Il fallait sans doute que ce soit lui. Oui, il fallait sans doute que ce soit lui qui marque ce but vainqueur, en deuxième période de prolongation.

P.K. Subban! Qui d'autre? D'un puissant tir frappé, il a permis au Canadien d'accomplir un petit miracle et de prendre les devants un match à zéro dans cette série.

Pour le Canadien, cette victoire est significative. Arracher un des deux premiers affrontements à Boston, où les Bruins sont si coriaces, était le premier objectif à atteindre. C'est chose faite et la pression devient encore plus forte sur les Bruins, grands favoris pour se tailler une place en finale de la Coupe Stanley.

Le Canadien a montré du cran, hier. Avec ses deux buts en avantage numérique, Subban a joué un rôle essentiel. Et Carey Price a été l'autre membre du duo de choc.

On a dit beaucoup de choses à propos de Carey Price depuis son arrivée avec le Canadien en 2007. Notamment qu'il était injuste de le comparer à Patrick Roy, vainqueur de deux Coupes Stanley dans le chandail tricolore.

Mais en voyant Price multiplier les arrêts sensationnels hier devant des Bruins déchaînés, en constatant son sang-froid même lorsque ceux-ci ont comblé deux fois des retards pour provoquer la prolongation, comment ne pas faire le rapprochement avec Roy?

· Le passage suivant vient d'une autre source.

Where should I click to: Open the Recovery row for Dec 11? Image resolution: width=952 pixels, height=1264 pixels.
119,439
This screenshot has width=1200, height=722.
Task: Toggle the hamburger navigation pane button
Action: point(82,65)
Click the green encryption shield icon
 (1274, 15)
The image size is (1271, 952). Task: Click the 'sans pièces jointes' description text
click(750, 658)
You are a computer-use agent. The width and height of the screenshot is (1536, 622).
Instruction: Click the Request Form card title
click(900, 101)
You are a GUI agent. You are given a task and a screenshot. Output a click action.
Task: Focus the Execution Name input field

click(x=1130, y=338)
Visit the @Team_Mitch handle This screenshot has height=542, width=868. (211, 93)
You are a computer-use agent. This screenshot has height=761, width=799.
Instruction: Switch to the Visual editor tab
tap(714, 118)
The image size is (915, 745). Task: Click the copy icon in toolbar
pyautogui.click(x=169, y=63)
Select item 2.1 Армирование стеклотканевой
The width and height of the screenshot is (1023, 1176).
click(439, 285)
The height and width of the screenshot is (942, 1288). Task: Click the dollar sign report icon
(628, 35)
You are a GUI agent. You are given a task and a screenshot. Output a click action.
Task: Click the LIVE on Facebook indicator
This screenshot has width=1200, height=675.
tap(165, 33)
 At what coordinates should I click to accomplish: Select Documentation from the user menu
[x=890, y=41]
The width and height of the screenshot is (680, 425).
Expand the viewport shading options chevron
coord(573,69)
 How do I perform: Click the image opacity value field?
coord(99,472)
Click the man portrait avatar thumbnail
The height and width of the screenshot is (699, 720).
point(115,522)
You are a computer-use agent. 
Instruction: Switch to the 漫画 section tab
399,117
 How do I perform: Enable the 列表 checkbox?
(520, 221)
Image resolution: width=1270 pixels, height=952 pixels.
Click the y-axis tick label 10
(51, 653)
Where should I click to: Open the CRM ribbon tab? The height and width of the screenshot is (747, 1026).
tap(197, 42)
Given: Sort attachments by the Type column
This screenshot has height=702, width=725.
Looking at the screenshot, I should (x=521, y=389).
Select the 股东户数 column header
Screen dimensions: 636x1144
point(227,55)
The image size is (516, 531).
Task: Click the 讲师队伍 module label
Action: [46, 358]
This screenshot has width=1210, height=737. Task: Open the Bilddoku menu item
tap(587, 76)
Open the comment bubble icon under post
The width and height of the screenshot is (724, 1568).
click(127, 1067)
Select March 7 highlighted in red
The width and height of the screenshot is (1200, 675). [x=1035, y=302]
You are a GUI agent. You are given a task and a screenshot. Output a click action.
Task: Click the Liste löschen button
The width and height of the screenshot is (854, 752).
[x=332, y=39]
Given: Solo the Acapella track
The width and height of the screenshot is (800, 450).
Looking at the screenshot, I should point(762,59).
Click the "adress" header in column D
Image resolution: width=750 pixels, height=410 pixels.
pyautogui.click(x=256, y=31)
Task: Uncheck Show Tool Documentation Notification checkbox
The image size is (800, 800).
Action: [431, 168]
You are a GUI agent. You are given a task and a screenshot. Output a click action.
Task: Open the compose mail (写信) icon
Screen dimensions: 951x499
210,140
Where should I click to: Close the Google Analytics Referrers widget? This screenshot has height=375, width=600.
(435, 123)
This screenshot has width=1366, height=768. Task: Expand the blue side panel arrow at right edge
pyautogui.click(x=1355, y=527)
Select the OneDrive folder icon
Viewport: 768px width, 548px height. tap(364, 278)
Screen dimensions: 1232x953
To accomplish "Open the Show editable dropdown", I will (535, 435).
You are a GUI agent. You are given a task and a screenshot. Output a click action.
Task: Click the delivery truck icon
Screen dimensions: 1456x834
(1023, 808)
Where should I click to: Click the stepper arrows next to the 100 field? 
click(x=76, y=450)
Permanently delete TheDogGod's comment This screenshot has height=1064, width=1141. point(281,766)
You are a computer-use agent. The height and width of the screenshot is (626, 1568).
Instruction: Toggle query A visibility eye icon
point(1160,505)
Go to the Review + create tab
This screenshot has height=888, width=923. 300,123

Disons les choses franchement: le Canadien a été dominé pendant la grande majorité du match. Mais Price a fait la loi. Il a inspiré ses coéquipiers, souvent étourdis par l'offensive des Bruins.

Price, comme Roy l'a si souvent réussi à son époque, a volé le match à ses rivaux. Sans ses miracles, le résultat aurait été différent.

Après la rencontre, en entrevue à la télé américaine, Price semblait relaxe. «Les gars ont fait du beau travail et beaucoup de ces lancers sont venus des côtés... Et on est restés calmes quand les Bruins ont poussé la rencontre en prolongation. On a beaucoup de vétérans dans le vestiaire et on savait que le match était encore à notre portée.»

Le Canadien est toujours invaincu en séries éliminatoires ce printemps. Et la deuxième ronde est commencée. Qui aurait pensé ça?

Michel Therrien était évidemment ravi de la tournure des événements. «C'est très difficile de gagner à Boston, a-t-il rappelé. Chaque fois que tu réussis, peu importe la manière, c'est un accomplissement. Ç'a n'a pas été un classique, mais Carey Price a été extraordinaire et notre jeu de puissance a été efficace. C'est une grosse victoire pour la confiance de notre équipe.»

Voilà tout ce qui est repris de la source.